This week we introduce you to Breno Mumic Sequeira, a chemical engineering Ph.D. student at McGill University. Previously, he has recently finished his Master’s in Chemical Engineering at McGill University (August 2021), and his bachelor’s in Chemical Engineering from University of Franca in 2017.
During his M.Eng, he has focused on his research in the area of Advanced Materials and Nanotechnology, in which he will be continuing now in his PhD in Chemical Engineering at McGill University. After his BSc, Breno has had different positions in the industry. He has worked as a Laboratory Analyst and then as a Planning/Production Control Analyst at Cevasa. There, he took a major decision of changing his country and pursuing a M.Eng at McGill university.
Undoubtedly, Breno has a very strong background within ChemE topics and is well-prepared for the future industry. With him starting a PhD tenure this month, we are certain that his expertise will not only strengthen but become broader as well. We were lucky to have an interview with him to learn more about his experience and education, so read his answers to learn more about him.

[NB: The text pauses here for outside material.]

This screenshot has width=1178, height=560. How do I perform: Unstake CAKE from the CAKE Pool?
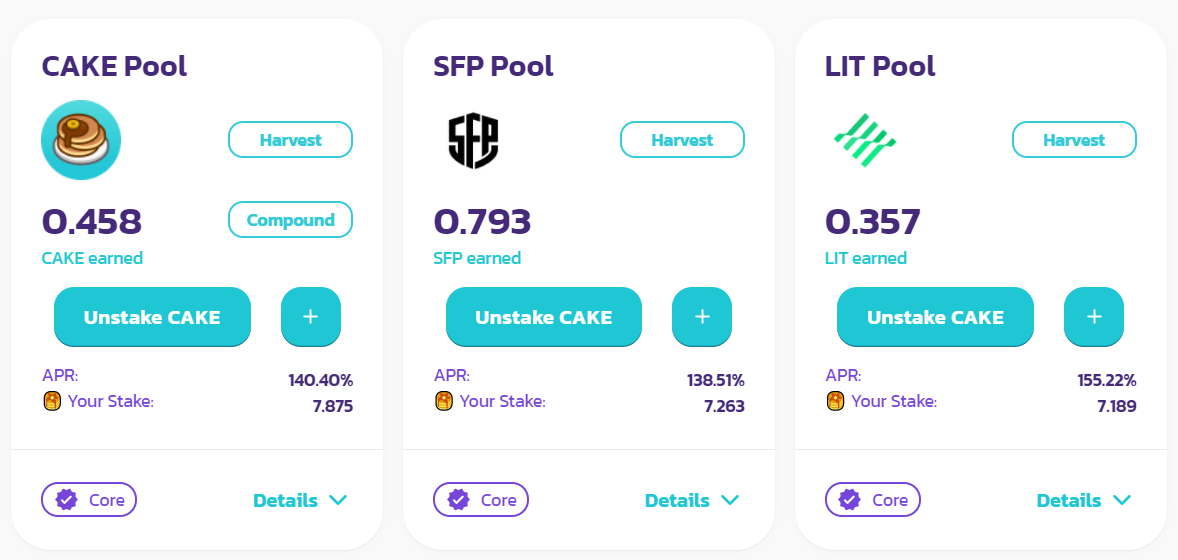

As mentioned, Breno has done his M.Eng in Chemical Engineering from McGill University (Canada) and BSc in Chemical Engineering from University of Franca (Brazil). Currently, he has just started studying his Ph.D. in Chemical Engineering from McGill University (Canada).
What motivated you to study chemical engineering?

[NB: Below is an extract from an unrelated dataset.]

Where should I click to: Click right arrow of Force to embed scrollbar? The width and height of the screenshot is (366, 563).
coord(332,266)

In high school, I was amazed to see chemical reactions happen during chemistry classes, and their applications in real life in the big scale. That, along with my passion with physics and mathematics, inspired me to choose the Chemical Engineering field.
How was the workload of your degree? What did you spend most time on?
For my M.Eng since I was Thesis option, I only had to take 3 Chemical Engineering courses. Most of my time was dedicated to my research in the area of Advanced Materials and Nanotechnology.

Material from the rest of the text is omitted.